In a nutshell, this is spherical environment mapping. ssloy has thrown in boundary checks for the image so that env.getPixelColor() doesn't access an invalid pixel. Let's remove those and concentrate on the guts of it.

a = (int)(atan2(d.z, d.x) / (2 * M_PI) + .5) * env.getWidth()
b = (int)acos(d.y) / M_PI * env.getHeight()

Spherical environment mapping is all about converting a unit vector (that is, a vector whose length is 1) to UV texture coords. This is ideal for the case where your camera is inside a sphere and looking around. That's what ssloy is simulating in this tinyraytracer.

This works when you map an image to the sphere that has already been distorted beforehand. Either with an expensive digital camera, or modified afterwards using Photoshop. The image that ssloy has supplied is one such image. That is what's going on in the above formulae -- the code has made the assumption that the input data (the image) have already been distorted and now it's time to convert back to sphere.

To make the formulae more clear, let's rewrite them in terms of UV texture coords.

float texCoordU = atan2(d.z, d.x) / (2 * M_PI) + .5;
float texCoordV = acos(d.y) / M_PI;
int pixelX = (int)(texCoordU * (float)env.getWidth());
int pixelY = (int)(texCoordV * (float)env.getHeight());

Typically the values texCoordU and texCoordV are in the range (0,1) so that when we multiply them with the width and height of the image we're choosing a value within the bounds of the pixel data. The std::min/std::max handle this case above.

Let's look at the Y coord first as it's easier to explain. We know that d.y is a unit vector, therefore it's value will be in the range (-1,1).

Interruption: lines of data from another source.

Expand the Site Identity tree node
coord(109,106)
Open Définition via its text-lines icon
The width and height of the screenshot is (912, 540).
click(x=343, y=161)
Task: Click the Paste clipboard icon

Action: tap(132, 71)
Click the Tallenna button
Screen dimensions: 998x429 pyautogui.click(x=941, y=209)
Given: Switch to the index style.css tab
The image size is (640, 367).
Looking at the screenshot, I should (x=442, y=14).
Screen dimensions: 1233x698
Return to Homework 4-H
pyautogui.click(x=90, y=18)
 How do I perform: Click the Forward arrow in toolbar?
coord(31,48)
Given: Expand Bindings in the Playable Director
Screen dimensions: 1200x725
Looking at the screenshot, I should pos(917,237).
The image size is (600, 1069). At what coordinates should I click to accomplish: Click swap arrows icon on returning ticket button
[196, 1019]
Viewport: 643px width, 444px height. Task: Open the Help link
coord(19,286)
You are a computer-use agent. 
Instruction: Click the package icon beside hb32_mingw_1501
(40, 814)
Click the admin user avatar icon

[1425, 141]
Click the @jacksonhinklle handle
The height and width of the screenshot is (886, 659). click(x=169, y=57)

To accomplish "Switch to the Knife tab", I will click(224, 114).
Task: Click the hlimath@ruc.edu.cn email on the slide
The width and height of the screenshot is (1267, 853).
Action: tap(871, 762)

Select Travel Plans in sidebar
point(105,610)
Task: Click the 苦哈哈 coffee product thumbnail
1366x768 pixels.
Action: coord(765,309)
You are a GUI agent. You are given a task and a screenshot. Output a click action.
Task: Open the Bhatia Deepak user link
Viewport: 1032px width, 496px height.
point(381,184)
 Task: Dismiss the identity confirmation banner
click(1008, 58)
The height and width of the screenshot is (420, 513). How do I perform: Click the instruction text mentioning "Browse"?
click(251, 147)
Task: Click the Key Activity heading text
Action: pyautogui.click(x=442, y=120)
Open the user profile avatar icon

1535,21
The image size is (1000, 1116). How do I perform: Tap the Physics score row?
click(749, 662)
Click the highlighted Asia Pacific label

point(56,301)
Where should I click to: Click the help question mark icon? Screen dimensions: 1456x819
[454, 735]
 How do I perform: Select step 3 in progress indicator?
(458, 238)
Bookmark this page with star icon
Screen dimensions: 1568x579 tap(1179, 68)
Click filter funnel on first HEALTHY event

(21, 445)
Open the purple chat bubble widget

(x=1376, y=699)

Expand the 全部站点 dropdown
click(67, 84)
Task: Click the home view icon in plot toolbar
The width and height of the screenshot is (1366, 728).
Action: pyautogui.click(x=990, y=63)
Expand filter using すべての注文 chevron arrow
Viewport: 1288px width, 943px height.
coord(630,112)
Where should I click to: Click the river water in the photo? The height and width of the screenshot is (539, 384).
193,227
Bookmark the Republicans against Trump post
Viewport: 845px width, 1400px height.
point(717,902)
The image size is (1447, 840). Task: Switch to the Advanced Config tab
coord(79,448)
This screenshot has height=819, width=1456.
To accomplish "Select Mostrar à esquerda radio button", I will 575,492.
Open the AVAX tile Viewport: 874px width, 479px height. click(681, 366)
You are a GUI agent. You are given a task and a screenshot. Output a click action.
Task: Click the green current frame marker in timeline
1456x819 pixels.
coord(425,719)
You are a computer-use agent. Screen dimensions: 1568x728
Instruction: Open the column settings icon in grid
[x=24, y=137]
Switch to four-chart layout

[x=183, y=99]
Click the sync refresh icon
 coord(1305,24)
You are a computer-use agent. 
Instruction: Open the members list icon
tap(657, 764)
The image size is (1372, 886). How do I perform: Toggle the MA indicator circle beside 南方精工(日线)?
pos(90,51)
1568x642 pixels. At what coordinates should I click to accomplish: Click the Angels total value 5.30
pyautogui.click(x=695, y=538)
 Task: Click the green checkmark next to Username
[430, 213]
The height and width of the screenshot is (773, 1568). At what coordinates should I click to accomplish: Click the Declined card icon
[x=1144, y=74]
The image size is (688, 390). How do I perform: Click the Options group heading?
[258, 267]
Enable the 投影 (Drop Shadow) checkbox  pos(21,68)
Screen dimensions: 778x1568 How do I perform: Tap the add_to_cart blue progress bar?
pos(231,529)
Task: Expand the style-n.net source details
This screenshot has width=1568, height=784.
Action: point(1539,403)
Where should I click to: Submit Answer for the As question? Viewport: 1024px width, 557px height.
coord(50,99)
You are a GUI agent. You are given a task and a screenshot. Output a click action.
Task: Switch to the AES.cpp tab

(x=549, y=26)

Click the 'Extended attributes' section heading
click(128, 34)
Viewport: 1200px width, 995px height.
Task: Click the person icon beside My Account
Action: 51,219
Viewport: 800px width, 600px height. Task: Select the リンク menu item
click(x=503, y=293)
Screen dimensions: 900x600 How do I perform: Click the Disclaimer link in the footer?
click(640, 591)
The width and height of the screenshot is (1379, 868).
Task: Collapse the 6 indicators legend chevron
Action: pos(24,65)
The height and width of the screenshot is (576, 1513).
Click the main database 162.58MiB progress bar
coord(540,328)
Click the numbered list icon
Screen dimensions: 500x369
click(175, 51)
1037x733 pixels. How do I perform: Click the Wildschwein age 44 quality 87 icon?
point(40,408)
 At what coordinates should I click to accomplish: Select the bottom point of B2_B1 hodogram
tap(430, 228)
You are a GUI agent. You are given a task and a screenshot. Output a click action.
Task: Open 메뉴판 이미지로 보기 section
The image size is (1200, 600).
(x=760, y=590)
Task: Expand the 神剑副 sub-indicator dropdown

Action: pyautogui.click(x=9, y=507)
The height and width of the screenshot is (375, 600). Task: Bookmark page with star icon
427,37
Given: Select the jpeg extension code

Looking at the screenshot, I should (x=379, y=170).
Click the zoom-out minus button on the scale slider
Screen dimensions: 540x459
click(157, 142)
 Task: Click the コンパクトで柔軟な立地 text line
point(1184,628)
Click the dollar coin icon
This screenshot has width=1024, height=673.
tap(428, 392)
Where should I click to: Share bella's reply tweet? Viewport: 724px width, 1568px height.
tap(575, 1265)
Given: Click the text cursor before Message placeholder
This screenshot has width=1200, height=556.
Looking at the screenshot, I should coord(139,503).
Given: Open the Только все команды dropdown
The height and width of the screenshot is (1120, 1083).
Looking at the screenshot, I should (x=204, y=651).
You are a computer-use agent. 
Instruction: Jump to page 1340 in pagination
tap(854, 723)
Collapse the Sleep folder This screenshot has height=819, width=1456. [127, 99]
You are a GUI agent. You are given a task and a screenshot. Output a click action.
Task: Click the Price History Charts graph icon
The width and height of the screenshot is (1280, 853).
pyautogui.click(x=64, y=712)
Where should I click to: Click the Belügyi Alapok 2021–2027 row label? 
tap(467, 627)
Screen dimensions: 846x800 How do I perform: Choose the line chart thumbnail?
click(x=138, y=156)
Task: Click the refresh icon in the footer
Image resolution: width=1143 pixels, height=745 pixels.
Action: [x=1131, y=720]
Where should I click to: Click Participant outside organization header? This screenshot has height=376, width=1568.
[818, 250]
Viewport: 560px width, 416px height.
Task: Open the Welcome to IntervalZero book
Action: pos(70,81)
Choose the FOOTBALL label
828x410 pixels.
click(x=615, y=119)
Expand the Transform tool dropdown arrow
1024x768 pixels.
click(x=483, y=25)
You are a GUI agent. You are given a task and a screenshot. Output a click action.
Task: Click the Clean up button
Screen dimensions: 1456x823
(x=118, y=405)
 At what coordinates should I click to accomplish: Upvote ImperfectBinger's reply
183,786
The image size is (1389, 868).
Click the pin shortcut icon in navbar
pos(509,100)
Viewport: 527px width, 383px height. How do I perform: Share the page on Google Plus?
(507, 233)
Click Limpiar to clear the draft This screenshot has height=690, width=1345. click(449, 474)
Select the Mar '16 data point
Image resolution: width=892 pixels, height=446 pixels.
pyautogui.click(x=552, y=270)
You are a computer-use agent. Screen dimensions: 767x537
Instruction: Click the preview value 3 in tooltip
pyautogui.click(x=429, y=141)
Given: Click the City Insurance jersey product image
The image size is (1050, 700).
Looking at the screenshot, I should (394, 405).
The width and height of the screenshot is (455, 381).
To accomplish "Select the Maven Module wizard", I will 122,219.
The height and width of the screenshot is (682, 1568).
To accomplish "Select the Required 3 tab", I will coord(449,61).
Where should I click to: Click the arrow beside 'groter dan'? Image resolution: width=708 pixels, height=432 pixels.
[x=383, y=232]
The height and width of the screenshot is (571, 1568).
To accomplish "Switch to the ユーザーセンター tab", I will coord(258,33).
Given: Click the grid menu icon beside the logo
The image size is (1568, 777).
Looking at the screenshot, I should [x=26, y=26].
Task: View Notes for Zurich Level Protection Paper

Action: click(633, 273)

We want our tex coord to be in the range (0,1). We need a simple way to linearly map a value from the former range to the latter. The formula used here is

acos(d.y) / M_PI

This works because acos accepts values in the range (-1,1) and returns a value (θ) that is 0 ≤ θ ≤ π. This is why ssloy divides by PI afterwards -- it converts the return value into the range (0,1). Great! So we're done, if the value passed is 1 then we get a 0 back. If the value passed in is -1, we get PI back. Divide by PI and we've got a suitable value for a tex coord.

On to the other bit:

atan2(d.z, d.x) / (2 * M_PI) + .5

The idea is similar here. We need to produce a valid tex coord in the range (0,1). The trick is we have two input variables: x and z. This formula achieves the conversion using atan2(). The neat thing about atan2() is that it essentially tells you which way a vector is facing. If it helps, you could think of it as passing atan2 a 2D vector and it telling you which way it's facing from 0° up to 359°.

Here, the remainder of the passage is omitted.